Cons: Ripple will struggle to increase adoption by the financial community as it faces increasing competition from SWIFT, Visa and the banks themselves. Banks have huge infrastructure developed over decades to rely on existing payment and transfer systems and making sure they can change will be a difficult obstacle. It remains to be seen whether the major global banks will adopt Ripple technology.

Spending BTC and XRP

Bitcoin has been designed as a peer-to-peer digital currency and spending options continue to rise, although they remain rather limited due to slow transaction times and high Bitcoin transaction fees. Increasingly it is used for large payments, such as those involving properties, cars and luxury goods. Its use as a transactional currency will probably remain limited as long as commissions remain high.

Ripple was not designed as a transactional currency, but there is a small number of online merchants who accept Ripple. It's a shame because with its fast transactions and small expenses it's actually a better choice for a transactional currency. But Ripple has been designed as a means of making international money transfers (or even transfers of assets such as gold and oil), and this remains its main use case. Indeed, many cryptocurrency enthusiasts are reluctant to use Ripple because of its centralization and ties to traditional banks.

Invest in BTC and XRP

Investing in Bitcoin is simple because you can buy it from so many exchanges of cryptocurrencies or even from individuals. And you can use almost any payment method, from cash to credit cards to online payment portfolios.

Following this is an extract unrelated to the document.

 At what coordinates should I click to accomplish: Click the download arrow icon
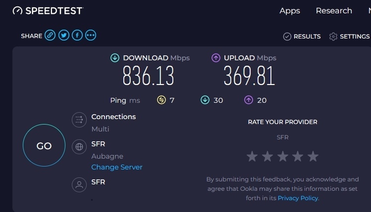pos(115,58)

If you want or do not want to buy and invest in Bitcoin is another question. Yes, it remains the largest and oldest cryptocurrency, but in 2018 it lost over 60% of its value, and remained around the $ 6,500 level for a few months. There are still questions about when and if it will increase again, or if it will drop to its lowest lows.

Ripple has seen incredible growth in the last part of 2017 and has maintained its value quite well in 2018, despite the large bearish cryptocurrency market. In fact, starting from November 2018, it will appear that it will challenge Ethereum for the position of second cryptocurrency by market capitalization.

Ripple continues to add new customers and the growing use of XRP tokens should help drive its price up over time.

XRP may not be as easy to buy as BTC, but it is not difficult since most of the cryptocurrency trade brings XRP as one of their offers. The difficulty is that in general it is not possible to buy XRP with fiat currencies. Instead you must first buy Ethereum or Bitcoin and then exchange those for XRP.

Regarding the opportunity or not to invest in Ripple, all I can say is do your research. Get a better understanding of technology and use case and make your decision about the potential for growth of the Ripple network and the XRP token.

Bitcoin vs. Ripple: Conclusion

The issue of Ripple vs. Bitcoin may not be completely valid because it is based on different principles and philosophies and was created with different objectives in mind. You will not be able to find Ripple used in the same way as Bitcoin, but that does not mean it's not worth considering it as a crypt.

Ripple has some advantages, such as strong financial support and a large number of partnerships. He set a good foundation in his attempt to become a cornerstone of the global payment industry. And if it grows as big as the Ripple company hopes, XRP owners could reap great benefits.

And as for Bitcoin, it does not seem to lose its grip as the biggest and most famous cryptocurrency at any time. While it is struggling with scalability issues and transaction costs, developments are in the pipeline to solve these problems. And it's a good value reserve right now, with growing adoption from the global financial sector.